WHAT TO DO: With nothing left out, give the data back exactly.

EXTRACTED MATERIAL:
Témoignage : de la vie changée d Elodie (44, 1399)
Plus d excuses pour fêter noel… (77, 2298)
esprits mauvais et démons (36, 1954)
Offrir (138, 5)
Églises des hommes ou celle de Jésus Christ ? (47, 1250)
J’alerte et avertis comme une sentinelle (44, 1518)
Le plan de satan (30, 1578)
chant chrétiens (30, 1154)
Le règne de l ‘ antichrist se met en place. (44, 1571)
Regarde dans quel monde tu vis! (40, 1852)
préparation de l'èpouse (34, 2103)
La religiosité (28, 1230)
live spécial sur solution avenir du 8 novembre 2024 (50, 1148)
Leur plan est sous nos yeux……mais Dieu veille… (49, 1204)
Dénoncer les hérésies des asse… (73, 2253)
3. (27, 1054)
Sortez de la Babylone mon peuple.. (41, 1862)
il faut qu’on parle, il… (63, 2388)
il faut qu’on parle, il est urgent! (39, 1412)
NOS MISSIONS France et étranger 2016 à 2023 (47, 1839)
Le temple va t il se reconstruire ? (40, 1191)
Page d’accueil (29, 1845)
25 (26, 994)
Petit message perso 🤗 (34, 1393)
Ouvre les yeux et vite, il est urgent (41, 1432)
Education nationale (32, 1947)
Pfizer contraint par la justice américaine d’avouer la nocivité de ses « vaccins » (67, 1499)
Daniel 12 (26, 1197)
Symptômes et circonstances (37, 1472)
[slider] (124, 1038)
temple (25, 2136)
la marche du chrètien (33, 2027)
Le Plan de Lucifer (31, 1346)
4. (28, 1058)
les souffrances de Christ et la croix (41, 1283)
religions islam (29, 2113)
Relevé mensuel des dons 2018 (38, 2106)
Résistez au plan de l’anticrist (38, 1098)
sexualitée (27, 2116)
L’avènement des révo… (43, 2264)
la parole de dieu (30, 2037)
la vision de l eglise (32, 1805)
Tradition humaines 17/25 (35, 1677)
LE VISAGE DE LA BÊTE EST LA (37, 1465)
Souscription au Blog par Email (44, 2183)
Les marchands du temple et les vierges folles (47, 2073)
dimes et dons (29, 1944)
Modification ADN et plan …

EXERCISE OUTPUT:
Témoignage : de la vie changée d Elodie (44, 1399)
Plus d excuses pour fêter noel… (77, 2298)
esprits mauvais et démons (36, 1954)
Offrir (138, 5)
Églises des hommes ou celle de Jésus Christ ? (47, 1250)
J’alerte et avertis comme une sentinelle (44, 1518)
Le plan de satan (30, 1578)
chant chrétiens (30, 1154)
Le règne de l ‘ antichrist se met en place. (44, 1571)
Regarde dans quel monde tu vis! (40, 1852)
préparation de l'èpouse (34, 2103)
La religiosité (28, 1230)
live spécial sur solution avenir du 8 novembre 2024 (50, 1148)
Leur plan est sous nos yeux……mais Dieu veille… (49, 1204)
Dénoncer les hérésies des asse… (73, 2253)
3. (27, 1054)
Sortez de la Babylone mon peuple.. (41, 1862)
il faut qu’on parle, il… (63, 2388)
il faut qu’on parle, il est urgent! (39, 1412)
NOS MISSIONS France et étranger 2016 à 2023 (47, 1839)
Le temple va t il se reconstruire ? (40, 1191)
Page d’accueil (29, 1845)
25 (26, 994)
Petit message perso 🤗 (34, 1393)
Ouvre les yeux et vite, il est urgent (41, 1432)
Education nationale (32, 1947)
Pfizer contraint par la justice américaine d’avouer la nocivité de ses « vaccins » (67, 1499)
Daniel 12 (26, 1197)
Symptômes et circonstances (37, 1472)
[slider] (124, 1038)
temple (25, 2136)
la marche du chrètien (33, 2027)
Le Plan de Lucifer (31, 1346)
4. (28, 1058)
les souffrances de Christ et la croix (41, 1283)
religions islam (29, 2113)
Relevé mensuel des dons 2018 (38, 2106)
Résistez au plan de l’anticrist (38, 1098)
sexualitée (27, 2116)
L’avènement des révo… (43, 2264)
la parole de dieu (30, 2037)
la vision de l eglise (32, 1805)
Tradition humaines 17/25 (35, 1677)
LE VISAGE DE LA BÊTE EST LA (37, 1465)
Souscription au Blog par Email (44, 2183)
Les marchands du temple et les vierges folles (47, 2073)
dimes et dons (29, 1944)
Modification ADN et plan …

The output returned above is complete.